• _RECORDS SUPPLIED_
═══

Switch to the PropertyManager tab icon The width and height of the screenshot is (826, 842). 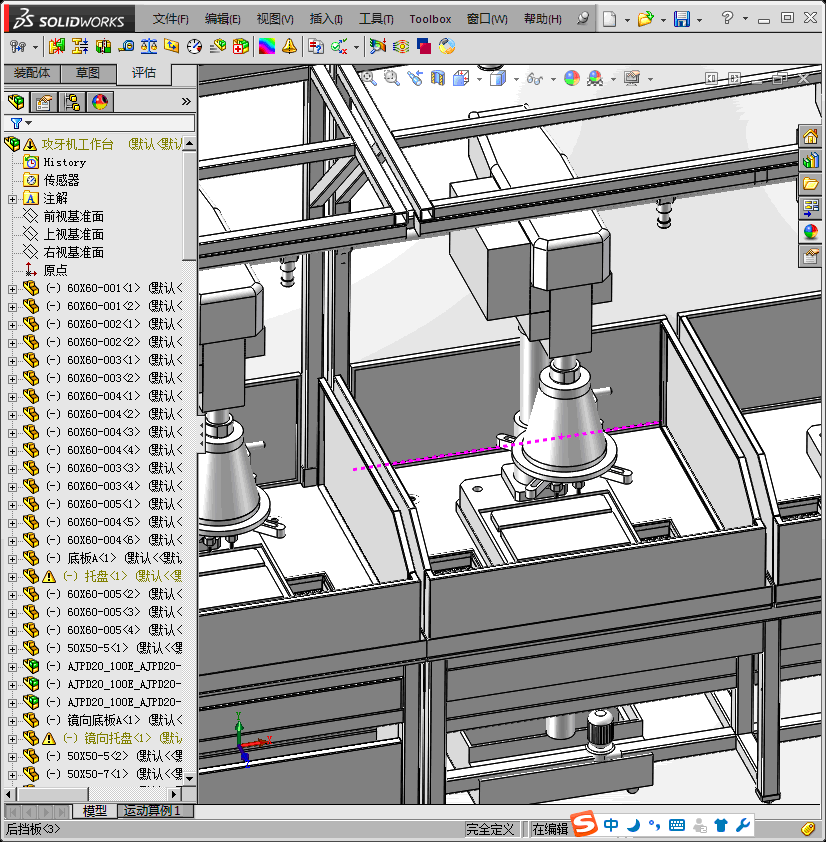coord(44,102)
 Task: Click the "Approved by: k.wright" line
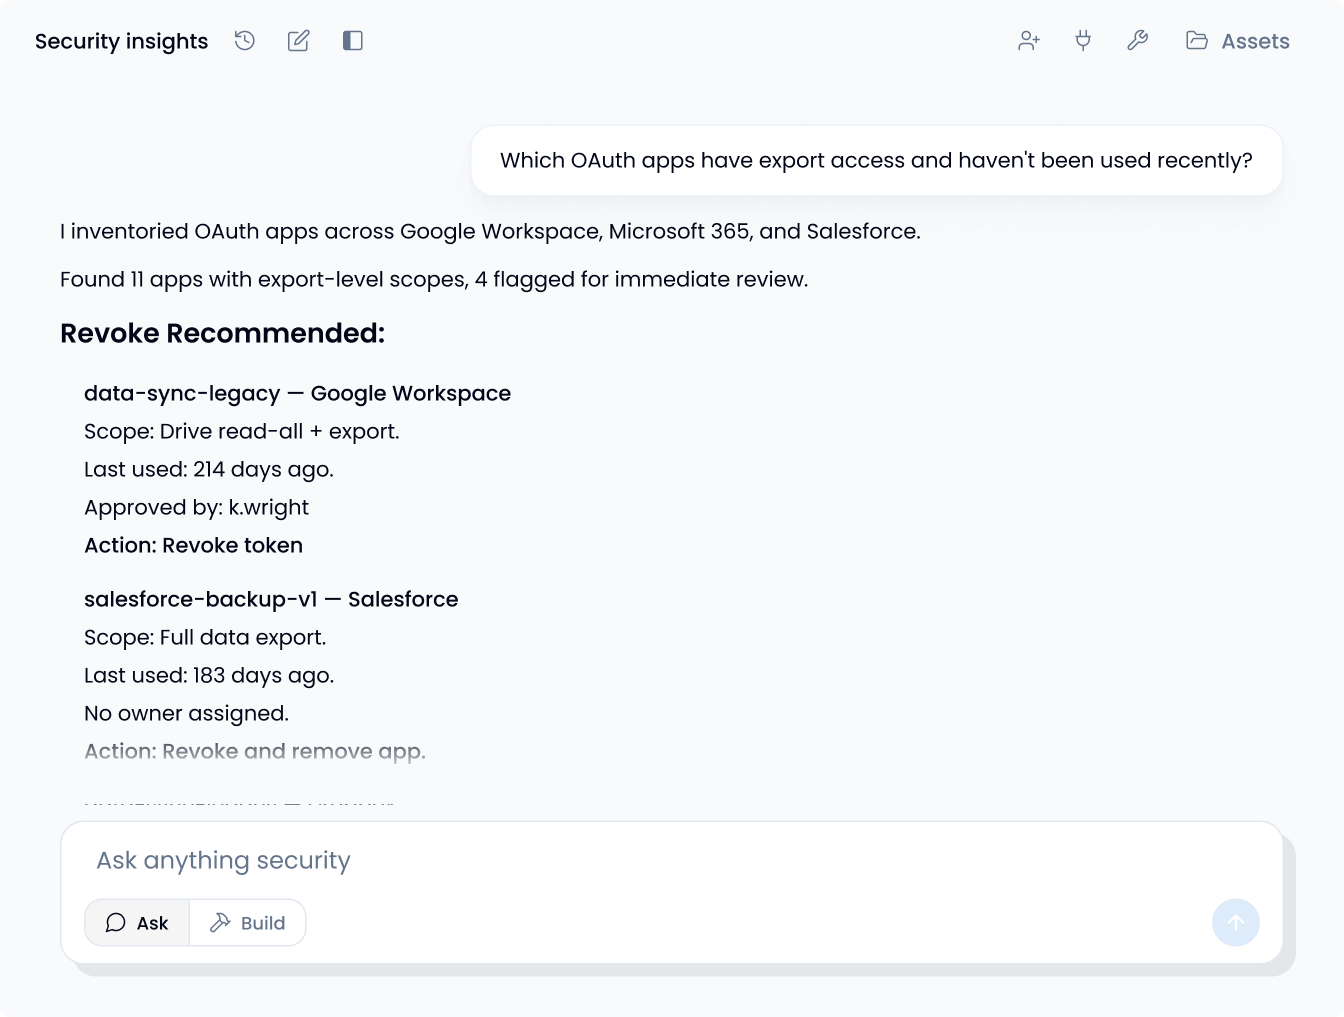tap(196, 507)
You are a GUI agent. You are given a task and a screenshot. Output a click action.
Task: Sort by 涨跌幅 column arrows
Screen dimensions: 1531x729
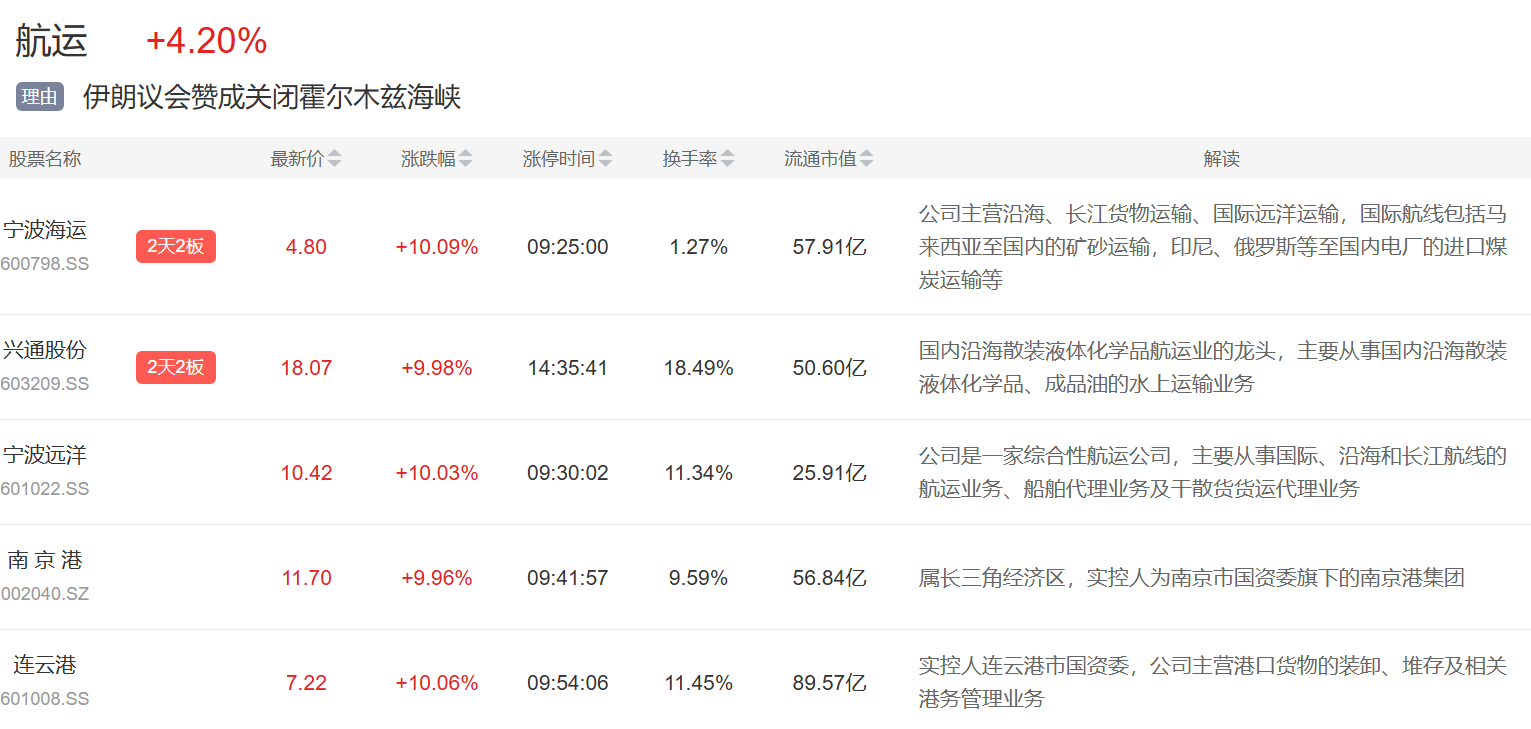tap(465, 159)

═══

• _DIRECTIONS_
Retype the lines exactly. Begin at the one that holds "Task: Click the", stop at the last line of the entries above, and drop the pictures.

• _WRITTEN RESPONSE_
 Task: Click the "Approved by: k.wright" line
tap(196, 507)
You are a GUI agent. You are given a task and a screenshot. Output a click action.
Task: Sort by 涨跌幅 column arrows
Screen dimensions: 1531x729
tap(465, 159)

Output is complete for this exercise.